There are reports Tuesday of fighting in Idlib between the Free Syrian Army (FSA) rebel movement and government forces.
Mustafa Haid is a Syrian human rights researcher. He says that the military is moving to control the city before international demands are realized for a humanitarian corridor to deliver aid.
“They talk about these these secure lines for humanitarian aid and buffer zones, some countries have started talking about that,” Haid says. “It sounds like the regime knew Idlib would be the perfect place to do such things. And that’s why they want to make sure they’d keep Idlib under control.”
Human Rights Watch released a press statement Tuesday condemning the use of anti-personnel mines in the border regions.
Haid says he saw the mines in the field during his research.
“This kind of mine is Russian-made and it’s called BMN2,” he says. “It’s also a pressure mine, only 15 kilograms [33 lbs] are needed to explode it, its not 30 or 40 [66 or 88 lbs]. It’s even anti-children. Which means that they didn’t put it there because they are afraid of the Free Syrian Army going back and forth to Turkey. They just want to kill people. They are placed in known refugee crossings.”
Haid met a Syrian living along the border who received anti-mining training during his military service. The man personally removed 300 mines near his home but had no training in how to defuse them.
“He crossed like 10 km [about 6.2 miles] with one in his hand to show it to me just to take a photo to show me for proof that they are placing landmines,” Haid said.

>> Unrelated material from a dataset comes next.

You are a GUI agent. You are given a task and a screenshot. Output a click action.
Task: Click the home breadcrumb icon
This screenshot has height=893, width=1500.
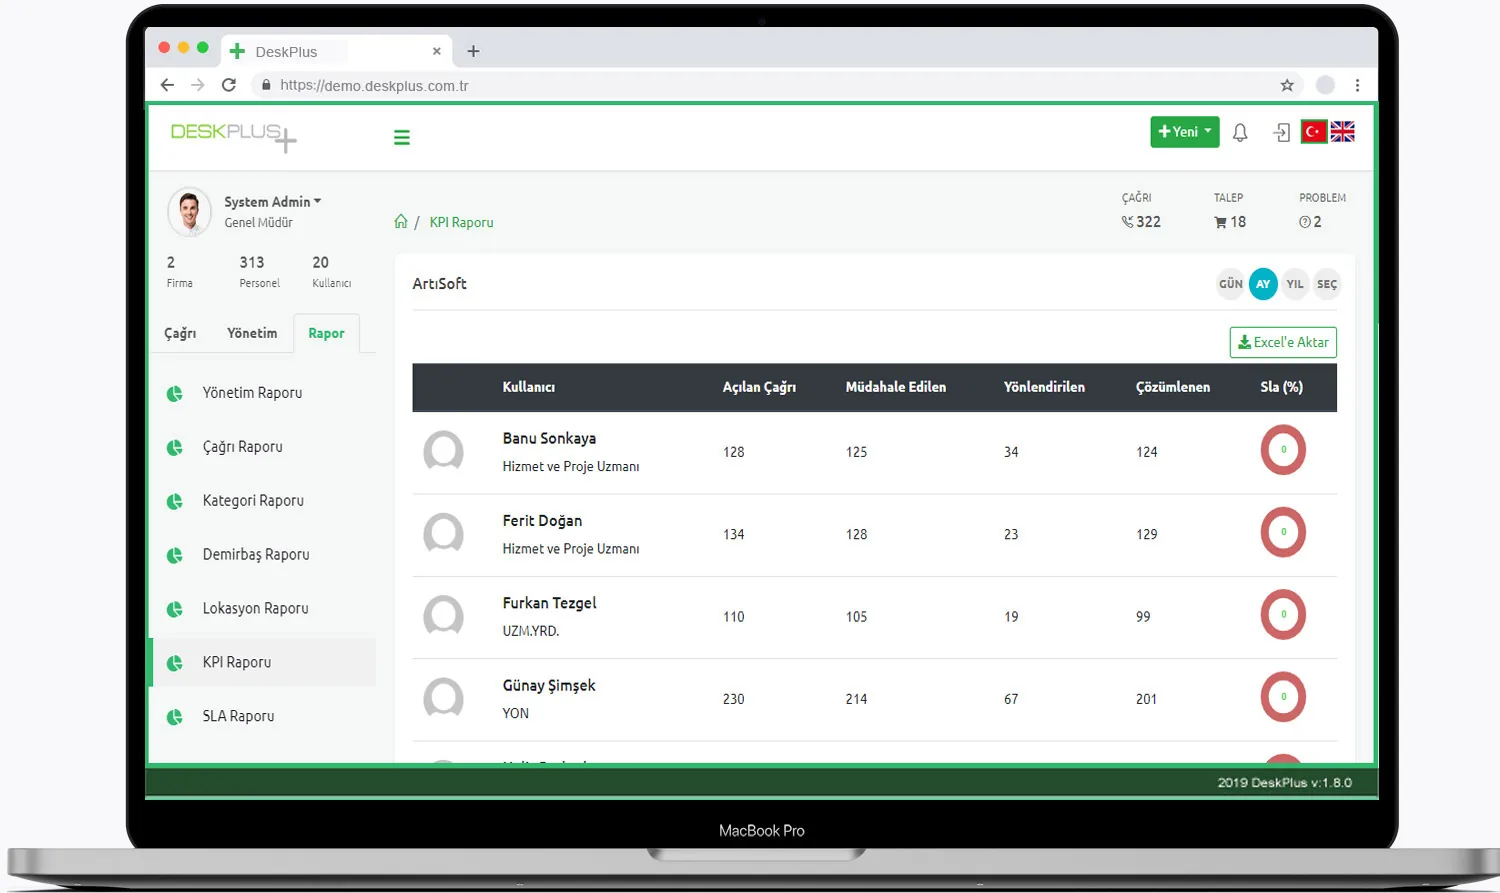[401, 222]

Leaders of the FSA believe the new Assad offensive is about projecting power rather than capturing land. Captain Ayham al-Kurdi is an FSA commander. He says the government has been sending forces to Idlib for several weeks. Al-Kurdi doesn’t expect Assad to destroy the entire city but just a neighborhood, to set an example.
“He wants to terrorize Idlib by staging strategic attacks and create maximum terror among the civilians,” says al-Kurdi. “He is making a massacre in each city in the north. And just like they did in Hama, in the massacre of 1982, the rest of the country was so afraid that they did not even react.
Al-Kurdi says Idlib has opposed the regime since Bashar Al Asaad’s father — Hafez Al Assad — first took power in the 1970s. Recent government gains have driven almost all of the rebels out of the cities. Al Kurdi says Idlib will be a hard battle, and a long battle, because the mountainous terrain of northern Syria is favorable to the rebels’ guerrilla tactics.